No Hair Blog

Setting up awstats with virtual hosts on Snow Leopard Server (Repost from No Hair News)

I first tried the Stats plugin but recent updates include javascript and has been associated with slow loading of sites, no to mention the privacy concerns. I then used Google Analytics which was cool, but did not allow me the see the ip addesses. In addition, only 50% or so of the visitors were tracked. The others are probably using NoScript, etc. I decide to go back to a local web server log analyzer, awstats. Istalling it on Snow Leopard Server is done manually for clarity.

1. Change logs to proper format:

The standard format for awstats is the NCSA combined/XLF/ELF format which can be enabled in Apache by either:

LogFormat "%h %l %u %t \"%r\" %>s %b \"%{Referer}i\" \"%{User-agent}i\"" combined
CustomLog "/yourlogpath/yourlogfile" combined


CustomLog "/yourlogpath/yourlogfile" "%h %l %u %t \"%r\" %>s %b \"%{Referer}i\" \"%{User-agent}i\""

However, if you use a front-end nginx proxy, %h just shows you the ip addess of your nginx proxy. You won't get the ip address of the client unless you add:

proxy_set_header X-Forwarded-For $proxy_add_x_forwarded_for;

in your server{} block of the nginx proxy. Then you can get this ip address passed to the Apache back-end server and pick it up in the logs with %{X-forwarded-for}i.

So, my log format in the /etc/apache2/sites/000X_site1.conf is

CustomLog "/var/log/apache2/site1/access_log" "%{X-forwarded-for}i %l %u %t \"%r\" %>s %b \"%{Referer}i\" \"%{User-agent}i\""

[%l is the identity of the client determined by identd on the client machine, per RFC 1413. This is unreliable but is part of the standard "combined" log format.

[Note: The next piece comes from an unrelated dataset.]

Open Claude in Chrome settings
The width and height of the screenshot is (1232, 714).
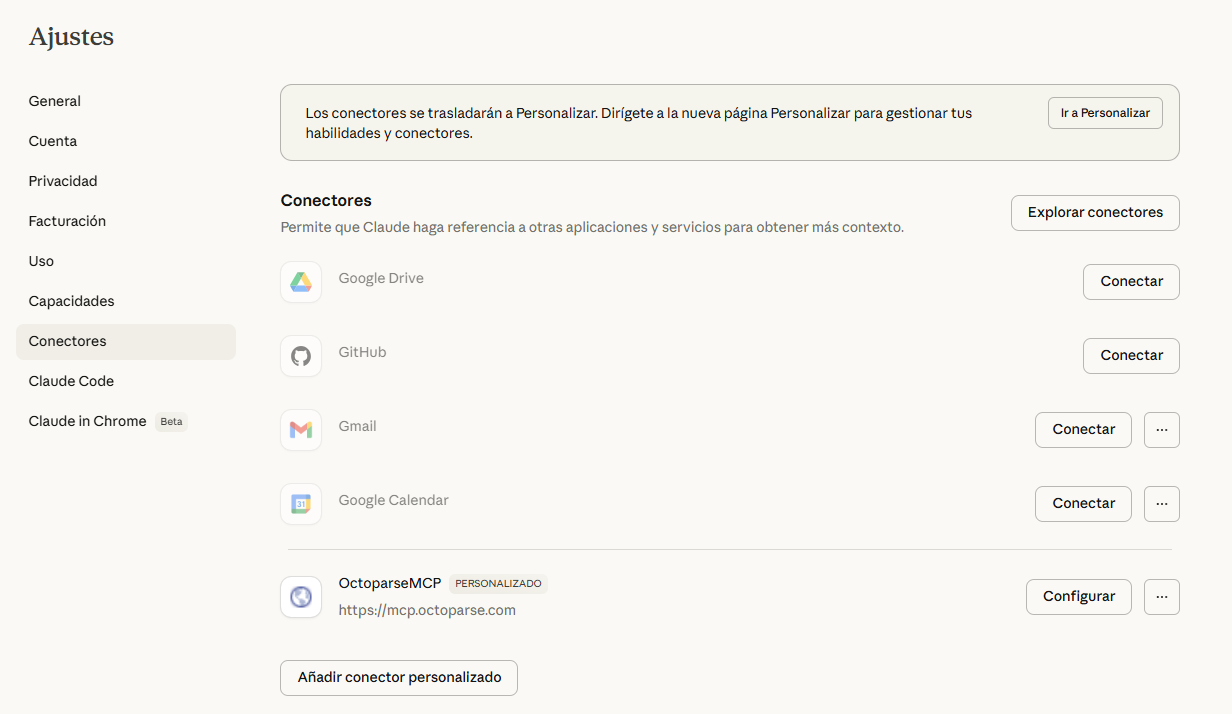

This variation on the combined log format exactly maps to the default awstats type "1" log as defined in awstats.site1.conf (see later).

# LogFormat = 1


# LogFormat = "%host %other %logname %time1 %methodurl %code %bytesd %refererquot %uaquot"

Do this for every site for which you want to use awstats.

See the Apache docs, the awstats docs, and here (on 10.5 but you'll get the idea).

2. Set up apache 2 log file rotation.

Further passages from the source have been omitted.